Local blues and jazz musicians are a Friday night attraction, but chef/owner Michael Le's "modern Vietnamese cuisine" is the daily draw. Born in Nice, Le enjoyed a well-traveled youth as the son of a diplomat. An international cast of nannies who cooked for the family further widened his palate. After an early career in banking, he indulged his passion for food by becoming a restaurateur.

In 2000 he opened Pho Wah in Redmond (now closed) and two years later Pasteur's Noodle Soup in South Everett (since sold). Pasteur's was extolled by a reviewer in these pages for "food so delicious, so authentically Vietnamese, it all but exhales the essence of the country."

I can't say the same of Lakeside, where the cooking is less Vietnamese than it is Americanized Asian. Dishes generally lack the crisp, clear flavors you expect, particularly in Southeast Asian cuisine.

But Le sure can concoct a potent broth. Lemon grass and fresh dill waft from a tureen of hot and sour soup packed with delicate bits of white fish, firm fish cake and shiitake mushrooms.

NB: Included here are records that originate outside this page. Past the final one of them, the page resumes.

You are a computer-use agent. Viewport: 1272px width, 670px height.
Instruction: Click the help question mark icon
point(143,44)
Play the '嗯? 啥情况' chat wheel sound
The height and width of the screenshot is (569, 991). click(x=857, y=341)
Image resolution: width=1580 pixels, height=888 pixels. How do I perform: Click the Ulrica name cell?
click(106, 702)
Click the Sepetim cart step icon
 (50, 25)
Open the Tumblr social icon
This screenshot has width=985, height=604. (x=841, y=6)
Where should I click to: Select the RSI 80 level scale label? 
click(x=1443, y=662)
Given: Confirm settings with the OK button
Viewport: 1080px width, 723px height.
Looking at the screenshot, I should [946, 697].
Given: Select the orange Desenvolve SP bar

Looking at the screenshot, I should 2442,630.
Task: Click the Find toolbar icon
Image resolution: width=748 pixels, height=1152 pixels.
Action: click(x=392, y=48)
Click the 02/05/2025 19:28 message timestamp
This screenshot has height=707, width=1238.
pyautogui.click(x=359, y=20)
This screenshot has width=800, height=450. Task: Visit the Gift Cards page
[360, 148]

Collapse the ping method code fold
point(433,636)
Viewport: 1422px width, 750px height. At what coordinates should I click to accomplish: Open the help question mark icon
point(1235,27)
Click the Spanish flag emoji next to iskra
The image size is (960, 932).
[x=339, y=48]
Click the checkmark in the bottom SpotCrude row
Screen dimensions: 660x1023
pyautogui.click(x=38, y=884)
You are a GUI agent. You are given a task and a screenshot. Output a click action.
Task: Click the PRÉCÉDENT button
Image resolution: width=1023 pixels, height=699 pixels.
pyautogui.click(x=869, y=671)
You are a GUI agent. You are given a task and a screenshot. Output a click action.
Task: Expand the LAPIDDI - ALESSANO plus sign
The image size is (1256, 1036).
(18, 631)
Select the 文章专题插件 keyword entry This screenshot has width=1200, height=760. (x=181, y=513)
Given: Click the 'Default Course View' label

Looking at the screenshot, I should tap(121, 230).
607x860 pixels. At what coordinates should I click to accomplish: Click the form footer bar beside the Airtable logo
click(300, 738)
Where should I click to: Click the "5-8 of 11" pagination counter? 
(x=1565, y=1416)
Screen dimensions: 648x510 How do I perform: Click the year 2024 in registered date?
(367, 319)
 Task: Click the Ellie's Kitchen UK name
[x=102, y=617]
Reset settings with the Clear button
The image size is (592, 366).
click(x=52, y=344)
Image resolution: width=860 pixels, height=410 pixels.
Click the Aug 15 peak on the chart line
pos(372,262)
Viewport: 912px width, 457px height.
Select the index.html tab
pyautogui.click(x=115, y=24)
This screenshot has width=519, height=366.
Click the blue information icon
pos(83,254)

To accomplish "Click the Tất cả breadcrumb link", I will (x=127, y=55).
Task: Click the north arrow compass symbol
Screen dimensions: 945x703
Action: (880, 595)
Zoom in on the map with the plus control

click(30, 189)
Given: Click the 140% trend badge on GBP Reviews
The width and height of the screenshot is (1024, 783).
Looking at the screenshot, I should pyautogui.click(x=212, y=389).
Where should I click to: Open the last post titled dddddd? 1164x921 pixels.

"Wanton" wonton soup features handmade dumplings, golf-ball-sized beggars' sacks stuffed with minced prawns, pork, onion and shiitake. Those wontons are also served in individual cups with ponzu sauce, but they achieve apotheosis simmered in a complex, aromatic broth revealing ginger, anise and even a touch of cinnamon, an elixir that also is the basis for Le's "Famous Noodle Soup," Lakeside's version of pho.

I liked the fresh salad with cold vermicelli noodles arranged in a neat mosaic of lettuce, noodles, cucumber, daikon, carrot, cilantro and shallot crumbles meant for tossing with vibrant tamarind dressing. The ensemble, an incredible $8 lunch deal, comes with a side skewer of meat or prawns — try the lemon grass pork — and a savory, meat-stuffed egg roll.

"We serve it on a plate because it's prettier, but if you like it mixed together ask for it in a bowl next time," advised the young waitress, who I forgave for calling me "dear" because, like the entire Lakeside staff, she is so extremely accommodating.

They offer extra rice to take home with your leftovers. Don't like the candy that comes with the bill? They'll bring a different kind.

With service like this no wonder le tout Bryn Mawr turns out in force, forgiving the dull, clumsily wrapped spring rolls, curried coconut chicken stew woefully short on coconut and curry, and tough prawns a long way from "jumbo."

A honey-glazed pork chop was vaguely sweet and not too dry. Garlic filet mignon, served on a sizzling platter, was tender but without nuance. "Lemon beef salad with fresh star fruit" lacked its star fruit but had plenty of sliced apples. So did the assorted frozen mousses paired with "tropical fruits," an eye-catching dessert with little mouth appeal.

If I lived in the neighborhood I'd go for lunch, especially when the weather permits use of the deck. And Friday nights are fun. The older clientele, who all seem to know each other, claps along to the music. If you're not a regular you might feel like an out-of-town guest at a wedding. But if you like weddings, you might give it a whirl.